**Written problem**: Pull out each line of the records that contains the word "Expand", and copy those lines unchanged.

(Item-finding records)

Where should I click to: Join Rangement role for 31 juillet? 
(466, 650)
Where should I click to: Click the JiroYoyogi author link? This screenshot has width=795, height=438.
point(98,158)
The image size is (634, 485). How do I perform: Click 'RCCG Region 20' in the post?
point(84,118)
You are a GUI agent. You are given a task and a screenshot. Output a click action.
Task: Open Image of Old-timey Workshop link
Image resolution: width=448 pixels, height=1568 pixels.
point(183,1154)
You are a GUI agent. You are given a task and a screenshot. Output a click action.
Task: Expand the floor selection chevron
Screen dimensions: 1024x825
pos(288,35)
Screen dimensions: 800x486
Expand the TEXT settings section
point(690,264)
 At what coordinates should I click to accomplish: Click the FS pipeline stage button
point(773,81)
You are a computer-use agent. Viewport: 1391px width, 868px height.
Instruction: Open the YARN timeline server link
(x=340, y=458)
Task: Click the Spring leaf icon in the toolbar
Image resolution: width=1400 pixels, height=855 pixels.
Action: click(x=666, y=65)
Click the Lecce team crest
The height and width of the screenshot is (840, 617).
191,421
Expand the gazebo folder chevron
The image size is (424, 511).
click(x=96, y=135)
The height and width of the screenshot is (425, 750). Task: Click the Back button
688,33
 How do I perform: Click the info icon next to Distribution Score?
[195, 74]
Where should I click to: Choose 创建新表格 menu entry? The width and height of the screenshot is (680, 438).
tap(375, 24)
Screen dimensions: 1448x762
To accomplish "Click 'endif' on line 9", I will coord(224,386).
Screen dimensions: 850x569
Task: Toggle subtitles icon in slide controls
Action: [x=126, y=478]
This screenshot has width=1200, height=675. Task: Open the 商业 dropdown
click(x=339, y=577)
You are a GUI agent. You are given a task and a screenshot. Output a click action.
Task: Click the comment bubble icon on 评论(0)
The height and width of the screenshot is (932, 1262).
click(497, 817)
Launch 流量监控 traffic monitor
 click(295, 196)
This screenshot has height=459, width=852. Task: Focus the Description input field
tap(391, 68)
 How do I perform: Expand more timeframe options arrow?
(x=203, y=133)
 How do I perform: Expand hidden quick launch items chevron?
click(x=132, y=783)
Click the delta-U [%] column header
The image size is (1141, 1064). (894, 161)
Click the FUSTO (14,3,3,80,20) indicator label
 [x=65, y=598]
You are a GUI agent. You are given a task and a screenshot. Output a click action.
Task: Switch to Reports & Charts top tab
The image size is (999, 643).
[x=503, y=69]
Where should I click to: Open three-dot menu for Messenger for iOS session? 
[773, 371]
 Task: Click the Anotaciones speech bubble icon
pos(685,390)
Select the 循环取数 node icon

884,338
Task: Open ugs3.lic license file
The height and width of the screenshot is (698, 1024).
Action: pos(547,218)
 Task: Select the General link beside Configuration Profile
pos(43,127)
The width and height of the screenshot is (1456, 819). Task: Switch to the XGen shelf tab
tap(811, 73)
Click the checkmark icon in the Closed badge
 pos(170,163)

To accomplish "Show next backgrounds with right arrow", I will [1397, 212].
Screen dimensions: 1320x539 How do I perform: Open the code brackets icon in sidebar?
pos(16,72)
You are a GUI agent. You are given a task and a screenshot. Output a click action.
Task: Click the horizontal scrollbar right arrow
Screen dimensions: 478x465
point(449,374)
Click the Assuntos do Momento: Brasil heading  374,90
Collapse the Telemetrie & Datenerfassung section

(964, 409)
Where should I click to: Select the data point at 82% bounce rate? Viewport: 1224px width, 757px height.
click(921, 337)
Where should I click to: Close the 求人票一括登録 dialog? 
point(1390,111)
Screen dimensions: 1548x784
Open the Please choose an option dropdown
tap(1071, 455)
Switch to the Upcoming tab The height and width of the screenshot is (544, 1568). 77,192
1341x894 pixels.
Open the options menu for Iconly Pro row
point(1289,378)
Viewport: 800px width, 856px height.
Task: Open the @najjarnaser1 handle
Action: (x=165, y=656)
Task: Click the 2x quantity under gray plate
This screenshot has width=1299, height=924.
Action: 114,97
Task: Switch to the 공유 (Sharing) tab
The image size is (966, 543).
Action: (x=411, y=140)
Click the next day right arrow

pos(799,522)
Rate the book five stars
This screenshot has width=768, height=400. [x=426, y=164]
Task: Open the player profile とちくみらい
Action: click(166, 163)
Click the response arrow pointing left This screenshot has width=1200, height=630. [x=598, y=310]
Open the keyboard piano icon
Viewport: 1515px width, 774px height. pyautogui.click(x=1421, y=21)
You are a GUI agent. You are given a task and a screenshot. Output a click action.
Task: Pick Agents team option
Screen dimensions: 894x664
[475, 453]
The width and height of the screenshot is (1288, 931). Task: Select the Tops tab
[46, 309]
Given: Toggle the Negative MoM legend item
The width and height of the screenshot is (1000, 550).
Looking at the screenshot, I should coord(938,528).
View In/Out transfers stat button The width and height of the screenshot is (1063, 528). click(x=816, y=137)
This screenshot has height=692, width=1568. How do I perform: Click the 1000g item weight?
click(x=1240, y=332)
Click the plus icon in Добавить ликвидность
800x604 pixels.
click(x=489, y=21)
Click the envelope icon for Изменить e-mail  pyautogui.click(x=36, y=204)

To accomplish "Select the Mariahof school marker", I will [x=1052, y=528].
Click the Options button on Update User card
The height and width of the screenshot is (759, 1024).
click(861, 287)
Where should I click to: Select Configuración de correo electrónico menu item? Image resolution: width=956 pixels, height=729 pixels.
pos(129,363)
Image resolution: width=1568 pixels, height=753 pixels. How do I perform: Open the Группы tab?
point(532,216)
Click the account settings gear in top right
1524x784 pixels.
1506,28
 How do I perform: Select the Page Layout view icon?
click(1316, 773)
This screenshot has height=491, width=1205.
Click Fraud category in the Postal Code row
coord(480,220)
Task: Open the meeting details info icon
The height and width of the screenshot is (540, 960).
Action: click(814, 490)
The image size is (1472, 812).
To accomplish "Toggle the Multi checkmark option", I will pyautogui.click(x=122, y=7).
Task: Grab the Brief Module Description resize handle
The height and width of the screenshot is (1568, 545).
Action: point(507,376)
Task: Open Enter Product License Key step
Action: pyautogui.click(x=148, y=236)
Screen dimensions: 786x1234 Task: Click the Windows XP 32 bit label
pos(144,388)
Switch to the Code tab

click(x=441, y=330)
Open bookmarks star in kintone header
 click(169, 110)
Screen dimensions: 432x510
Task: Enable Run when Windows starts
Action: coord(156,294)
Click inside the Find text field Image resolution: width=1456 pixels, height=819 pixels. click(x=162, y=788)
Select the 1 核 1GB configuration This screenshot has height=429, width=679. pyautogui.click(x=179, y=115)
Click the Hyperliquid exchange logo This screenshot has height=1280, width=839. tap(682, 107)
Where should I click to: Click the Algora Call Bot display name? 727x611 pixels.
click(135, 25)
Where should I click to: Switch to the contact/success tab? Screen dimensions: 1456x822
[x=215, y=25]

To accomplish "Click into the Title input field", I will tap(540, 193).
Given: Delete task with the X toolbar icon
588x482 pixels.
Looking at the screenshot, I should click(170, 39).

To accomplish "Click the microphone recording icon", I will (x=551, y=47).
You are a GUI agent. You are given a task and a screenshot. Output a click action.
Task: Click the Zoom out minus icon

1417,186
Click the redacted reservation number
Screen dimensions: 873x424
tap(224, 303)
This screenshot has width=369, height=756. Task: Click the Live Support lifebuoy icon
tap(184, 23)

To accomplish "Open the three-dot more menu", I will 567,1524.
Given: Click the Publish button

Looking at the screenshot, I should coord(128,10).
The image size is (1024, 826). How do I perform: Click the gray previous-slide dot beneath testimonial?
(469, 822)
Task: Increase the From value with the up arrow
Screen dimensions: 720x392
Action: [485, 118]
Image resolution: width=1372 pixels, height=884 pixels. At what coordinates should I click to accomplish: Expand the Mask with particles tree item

**Task result**:
Task: Expand the floor selection chevron
Expand the TEXT settings section
Expand the gazebo folder chevron
 How do I perform: Expand more timeframe options arrow?
 How do I perform: Expand hidden quick launch items chevron?
Image resolution: width=1372 pixels, height=884 pixels. At what coordinates should I click to accomplish: Expand the Mask with particles tree item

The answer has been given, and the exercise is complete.